For all my travels, I was not able to play the Old Course, where the British Open is played every 5 years. By the time I arrived by bus, there were already 50 people in line to take 12 single slots. Part of the reason it is so tough for the public to play the Old Course is the fact the course is closed for events and tournaments much of the year. During the month of September for example, the course was only open 7 days. The course is also closed on Sundays. I was able to play the "New Course" and part of the "Jubilee Course" which are owned and operated by the St Andrews Trust, the same charitable organization that runs the Old Course.  The holes I played were right along the West Sands Beach of the North Sea. Many of the holes were intermixed with the Old Course.
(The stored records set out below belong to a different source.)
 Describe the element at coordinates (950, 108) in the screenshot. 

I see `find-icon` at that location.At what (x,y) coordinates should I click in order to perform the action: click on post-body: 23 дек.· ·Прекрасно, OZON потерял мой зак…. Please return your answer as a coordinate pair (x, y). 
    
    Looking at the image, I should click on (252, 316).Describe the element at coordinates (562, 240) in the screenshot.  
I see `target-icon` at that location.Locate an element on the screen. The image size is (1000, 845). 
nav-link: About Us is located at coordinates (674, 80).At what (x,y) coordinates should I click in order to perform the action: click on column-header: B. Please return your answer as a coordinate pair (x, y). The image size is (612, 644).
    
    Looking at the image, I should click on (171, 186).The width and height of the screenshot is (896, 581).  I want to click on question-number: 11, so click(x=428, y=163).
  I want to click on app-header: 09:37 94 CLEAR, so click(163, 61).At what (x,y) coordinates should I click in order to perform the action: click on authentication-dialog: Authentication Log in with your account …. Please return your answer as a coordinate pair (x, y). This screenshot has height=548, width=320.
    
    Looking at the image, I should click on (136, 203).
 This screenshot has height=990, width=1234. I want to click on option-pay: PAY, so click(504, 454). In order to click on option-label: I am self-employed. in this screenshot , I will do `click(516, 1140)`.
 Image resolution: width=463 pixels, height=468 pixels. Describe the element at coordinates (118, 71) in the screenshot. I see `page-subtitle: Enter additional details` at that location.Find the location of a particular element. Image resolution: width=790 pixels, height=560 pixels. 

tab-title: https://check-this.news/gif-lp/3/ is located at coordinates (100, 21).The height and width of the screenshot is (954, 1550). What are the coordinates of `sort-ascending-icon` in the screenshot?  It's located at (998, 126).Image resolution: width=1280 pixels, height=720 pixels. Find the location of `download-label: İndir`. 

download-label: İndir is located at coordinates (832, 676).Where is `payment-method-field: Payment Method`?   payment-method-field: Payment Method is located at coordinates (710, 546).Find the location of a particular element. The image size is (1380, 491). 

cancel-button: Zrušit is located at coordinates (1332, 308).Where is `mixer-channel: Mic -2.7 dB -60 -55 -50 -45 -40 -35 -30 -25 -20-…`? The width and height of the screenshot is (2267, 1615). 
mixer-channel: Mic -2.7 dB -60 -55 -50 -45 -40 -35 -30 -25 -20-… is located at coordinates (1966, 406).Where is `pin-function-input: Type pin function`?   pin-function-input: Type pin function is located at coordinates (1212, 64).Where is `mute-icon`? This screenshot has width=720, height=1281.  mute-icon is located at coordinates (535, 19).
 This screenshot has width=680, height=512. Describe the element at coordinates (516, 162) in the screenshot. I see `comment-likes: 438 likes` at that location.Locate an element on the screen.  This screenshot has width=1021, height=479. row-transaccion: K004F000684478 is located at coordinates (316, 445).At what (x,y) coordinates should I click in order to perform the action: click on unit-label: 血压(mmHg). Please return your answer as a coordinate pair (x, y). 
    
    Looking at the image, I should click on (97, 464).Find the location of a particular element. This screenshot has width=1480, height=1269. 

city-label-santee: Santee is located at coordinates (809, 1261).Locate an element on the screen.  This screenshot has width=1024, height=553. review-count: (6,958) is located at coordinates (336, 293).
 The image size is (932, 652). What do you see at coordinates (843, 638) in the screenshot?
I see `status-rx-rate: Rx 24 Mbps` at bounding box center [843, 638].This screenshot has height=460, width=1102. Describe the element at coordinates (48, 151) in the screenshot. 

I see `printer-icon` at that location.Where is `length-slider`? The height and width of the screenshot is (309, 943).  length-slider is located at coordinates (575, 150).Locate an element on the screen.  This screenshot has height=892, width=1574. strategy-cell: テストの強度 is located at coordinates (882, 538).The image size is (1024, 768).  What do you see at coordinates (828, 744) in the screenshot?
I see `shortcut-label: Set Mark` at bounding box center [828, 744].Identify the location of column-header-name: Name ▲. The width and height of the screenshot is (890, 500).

Although, certainly not the legacy of the Old Course, it was still neat to play along the beach where the game began.
  
 At the end of the day I asked a gentleman to take a picture of me in front of the clubhouse. In talking for a while he mentioned he was lucky enough to be a member of the Royal and Ancient Golf Club of St Andrews and asked if I would like a tour through the private clubhouse. What luck! There were rooms with all the clubs throughout golf's history, there was a library that had to hold over 10,000 books - all of them on golf. He took me through the lockers where golf's greatest players prepared for battle on the links. There were many trophy rooms, but the most impressive sight inside was the original Claret Jug, given to the British Open Champion since 1872, and still is to this day. The Claret Jug is on the right in my picture below.  The Challenge Belt (middle) was awarded to the Open champion prior to 1872, and the large trophy on the left goes to the British Amateur Champion.
The short trip to St Andrews is one I will never forget.